* _DESCRIPTION OF THE TASK_
Rewrite every line of the records below as a JSON list of strings, one string per line, skipping blank lines and leaving the pictures out.

[Rows of pointing data]
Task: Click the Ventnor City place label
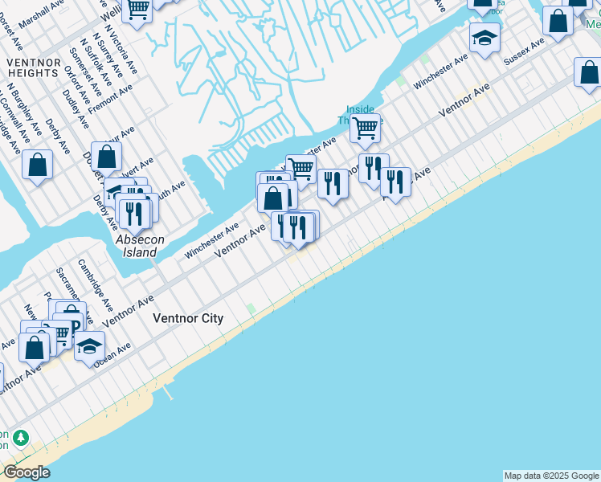(x=188, y=319)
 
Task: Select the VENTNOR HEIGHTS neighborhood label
(x=32, y=67)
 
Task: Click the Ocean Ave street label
(x=112, y=353)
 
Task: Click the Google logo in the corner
(x=27, y=472)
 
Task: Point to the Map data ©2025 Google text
(x=551, y=476)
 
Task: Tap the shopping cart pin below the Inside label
(x=365, y=127)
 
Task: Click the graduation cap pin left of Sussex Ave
(x=484, y=37)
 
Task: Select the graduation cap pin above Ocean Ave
(x=89, y=346)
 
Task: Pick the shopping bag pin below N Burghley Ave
(x=37, y=165)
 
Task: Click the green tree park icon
(x=20, y=439)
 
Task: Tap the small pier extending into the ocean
(x=168, y=393)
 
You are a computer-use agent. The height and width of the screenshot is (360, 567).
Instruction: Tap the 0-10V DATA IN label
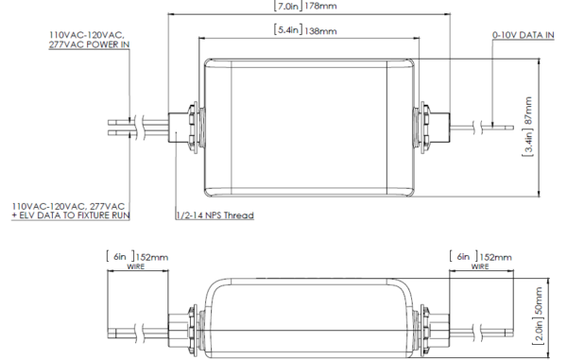click(x=520, y=34)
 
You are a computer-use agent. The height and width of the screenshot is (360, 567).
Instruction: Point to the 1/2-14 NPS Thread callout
click(x=216, y=215)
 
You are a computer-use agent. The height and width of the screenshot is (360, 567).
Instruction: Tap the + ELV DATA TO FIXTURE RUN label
click(x=70, y=215)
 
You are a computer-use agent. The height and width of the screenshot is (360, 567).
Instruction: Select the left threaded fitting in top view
click(x=186, y=127)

* _OUTPUT BELOW_
[
  "Task: Click the Ventnor City place label",
  "(x=188, y=319)",
  "Task: Select the VENTNOR HEIGHTS neighborhood label",
  "(x=32, y=67)",
  "Task: Click the Ocean Ave street label",
  "(x=112, y=353)",
  "Task: Click the Google logo in the corner",
  "(x=27, y=472)",
  "Task: Point to the Map data ©2025 Google text",
  "(x=551, y=476)",
  "Task: Tap the shopping cart pin below the Inside label",
  "(x=365, y=127)",
  "Task: Click the graduation cap pin left of Sussex Ave",
  "(x=484, y=37)",
  "Task: Select the graduation cap pin above Ocean Ave",
  "(x=89, y=346)",
  "Task: Pick the shopping bag pin below N Burghley Ave",
  "(x=37, y=165)",
  "Task: Click the green tree park icon",
  "(x=20, y=439)",
  "Task: Tap the small pier extending into the ocean",
  "(x=168, y=393)",
  "You are a computer-use agent. The height and width of the screenshot is (360, 567).",
  "Instruction: Tap the 0-10V DATA IN label",
  "click(x=520, y=34)",
  "You are a computer-use agent. The height and width of the screenshot is (360, 567).",
  "Instruction: Point to the 1/2-14 NPS Thread callout",
  "click(x=216, y=215)",
  "You are a computer-use agent. The height and width of the screenshot is (360, 567).",
  "Instruction: Tap the + ELV DATA TO FIXTURE RUN label",
  "click(x=70, y=215)",
  "You are a computer-use agent. The height and width of the screenshot is (360, 567).",
  "Instruction: Select the left threaded fitting in top view",
  "click(x=186, y=127)"
]